Un courtier à la Bourse de Francfort, au début de la crise financière (AFP)

Limiter les bonus, une idée peu rentable

Paris, Berlin et Londres se sont mis d’accord pour défendre une limitation de la rémunération banquiers lors du prochain sommet du G20. Mais cette mesure, même si elle est populaire, est économiquement peu efficace, estime la presse européenne.

Publié le 4 septembre 2009 à 13:01
Un courtier à la Bourse de Francfort, au début de la crise financière (AFP)

Haro sur les bonus. A bientôt deux semaines du sommet du G20, qui se tiendra à Pittsburgh, aux Etats-Unis, les 24 et 25 septembre, les dirigeants européens élaborent une position commune pour encadrer la rémunération des banquiers.
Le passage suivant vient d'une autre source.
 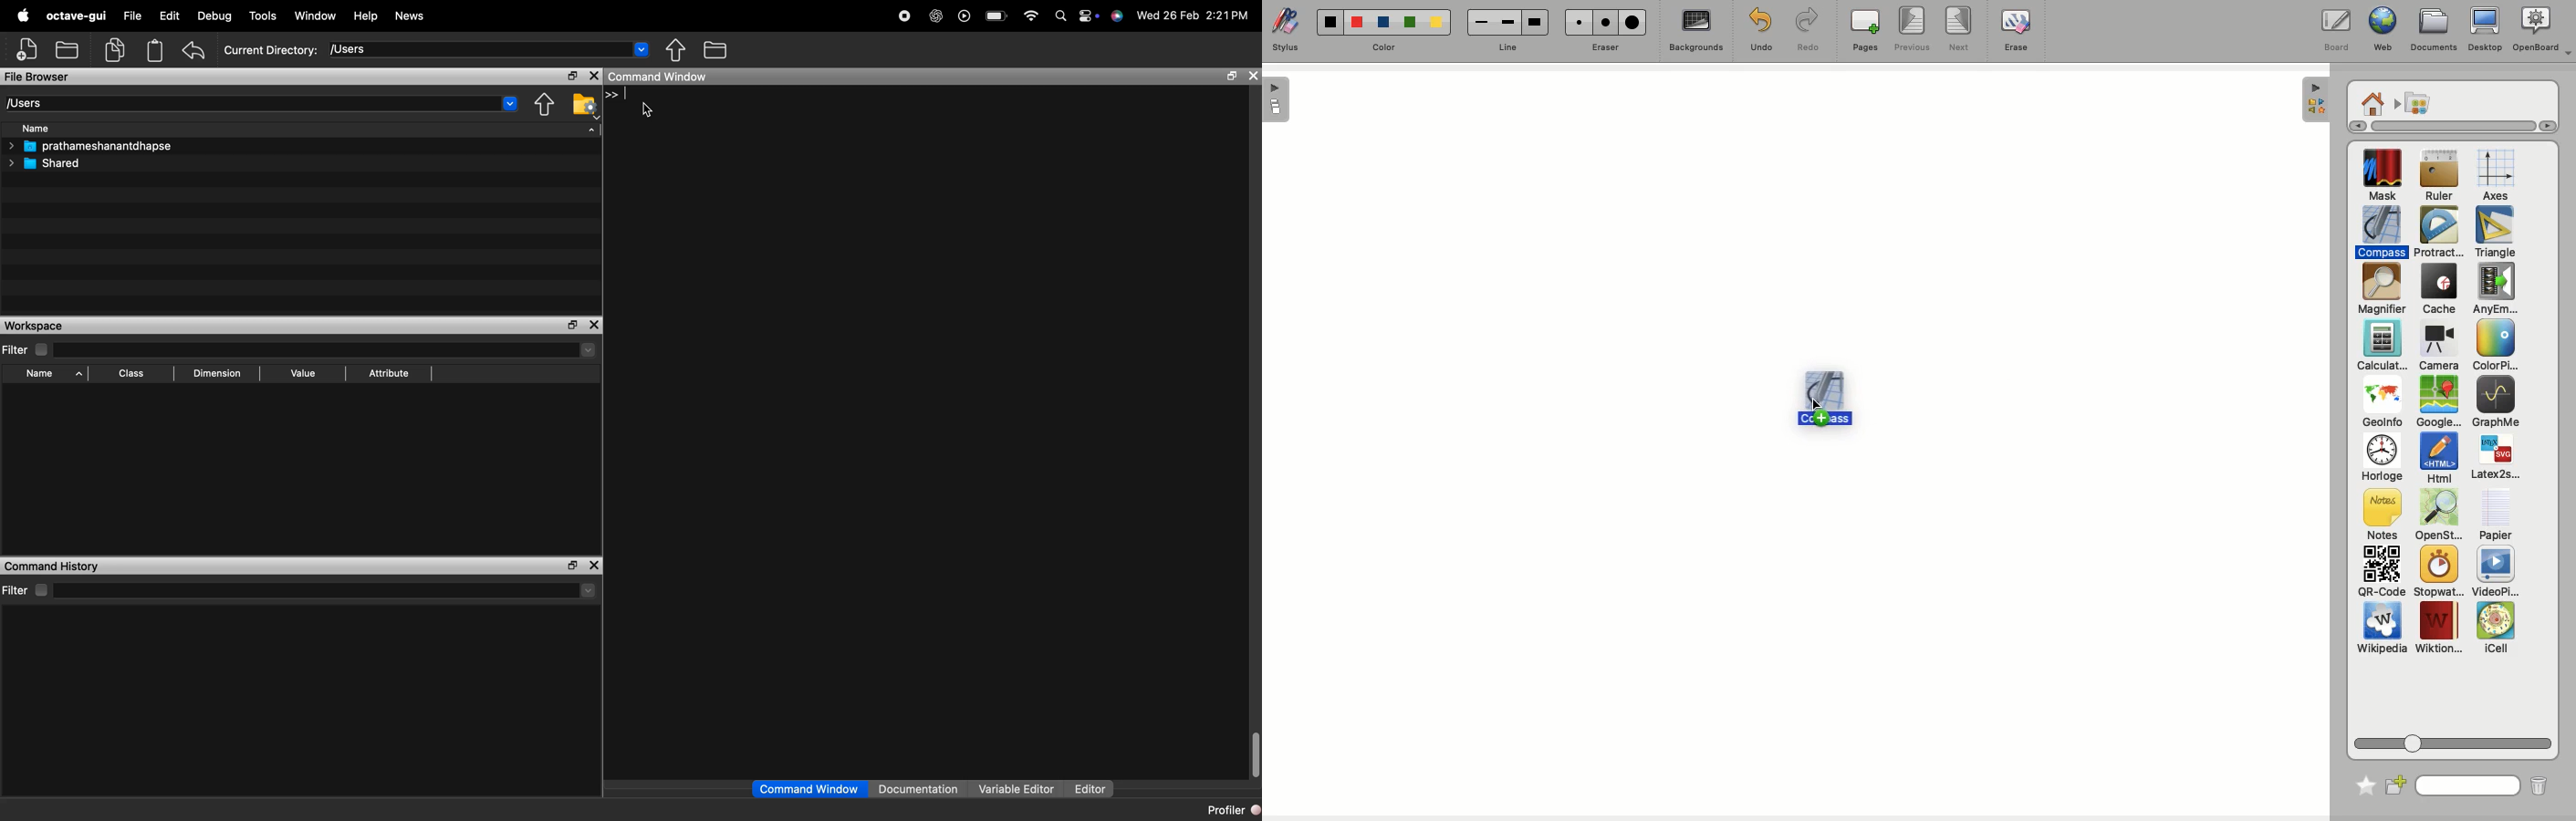 What do you see at coordinates (511, 103) in the screenshot?
I see `dropdown` at bounding box center [511, 103].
Le 3 septembre, la chancelière allemande Angela Merkel, le président français Nicolas Sarkozy et le Premier ministre britannique Gordon Brown ont publié une lettre réclamant des "règles obligatoires" dans tous les pays du G20. Dans le même temps, sept ministres des Finances européens ont appelé à des règles communes au sein de l'UE.

"Bonus, l'Europe unie face à l'Amérique", titre Le Figaro, qui salue "le ralliement spectaculaire des Britanniques à la ligne dure défendue par Paris et Berlin". A présent, estime le quotidien français, il ne manque plus que l'engagement des Etats-Unis pour que se concrétise enfin la moralisation du capitalisme financier que l'UE appelle de ses vœux. "A trois semaines de Pittsburgh, l'Europe met [Obama] au pied du mur".

"Il est évident que le vent du changement souffle fort", note Cotidianul. Le quotidien de Bucarest rappelle que le changement s’est d'abord manifesté aux Etats Unis, avec les premières mesures de Barack Obama contre la crise financière, que beaucoup ont vues comme un "accident de parcours". Mais avec "la chute spectaculaire des libéraux-démocrates japonais", fin août, les choses se sont accélérées. "Si le changement affecte déjà les deux premières économies du monde, il est difficile de croire que la tendance puisse s'inverser".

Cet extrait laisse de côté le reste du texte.